Die katholische Kirche hat diese religiöse Überzeugung über Jahrhunderte sorgsam gepflegt, konnte sie damit doch die Gläubigen an sich binden. Ihre Argumentation: Befreiung von den Sünden gibt es nur durch Jesus oder Gott, respektive seine Stellvertreter auf der Erde. Sie können dir vergeben und dich von der Sünde befreien, wenn du sie beichtest und das Fehlverhalten bereust.
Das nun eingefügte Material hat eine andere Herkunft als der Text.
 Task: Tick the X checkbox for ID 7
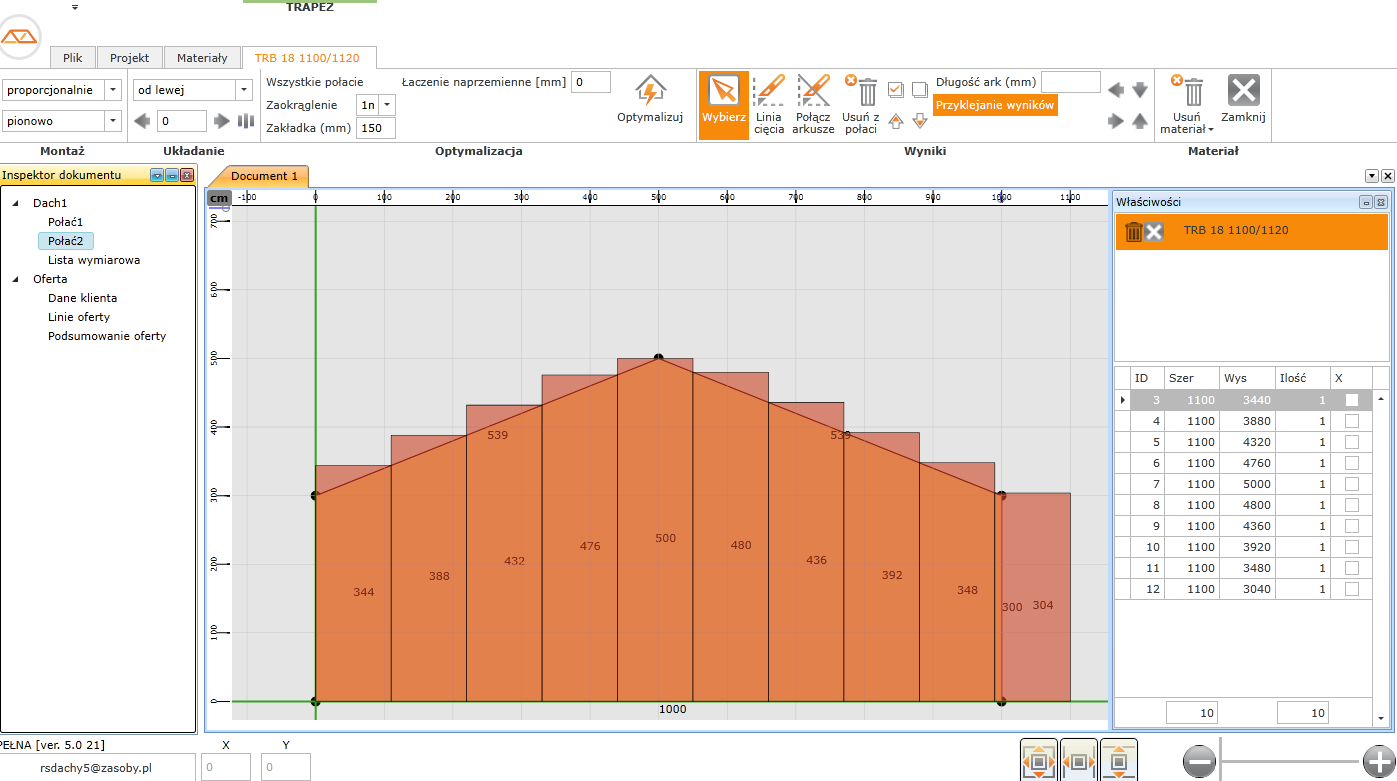coord(1351,484)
Dieses Ritual führt angeblich zur Reinigung des Sündenregisters. Eine Voraussetzung, um am Jüngsten Tag zu den Geretteten zu gehören.
Der Versuchung erlegen
Dieses kindliche Muster der Absolution benutzte der Tessiner Priester vor den sechs Geschworenen und drei Richtern. Frei nach dem Motto: Der Satan hat mich so verwirrt, dass ich seiner Versuchung erlegen bin und quasi gegen meinen Willen die Opfer geschändet habe.
Der Einfluss des Satans muss heftig gewesen sein, dauerte doch die angebliche Verwirrung acht Jahre lang. Die Staatsanwaltschaft klagte den Priester wegen neunfacher sexueller Nötigung, Missbrauch einer zum Widerstand unfähigen Person, illegaler Pornografie und vierfachen sexuellen Handlungen mit Minderjährigen unter 16 Jahren an.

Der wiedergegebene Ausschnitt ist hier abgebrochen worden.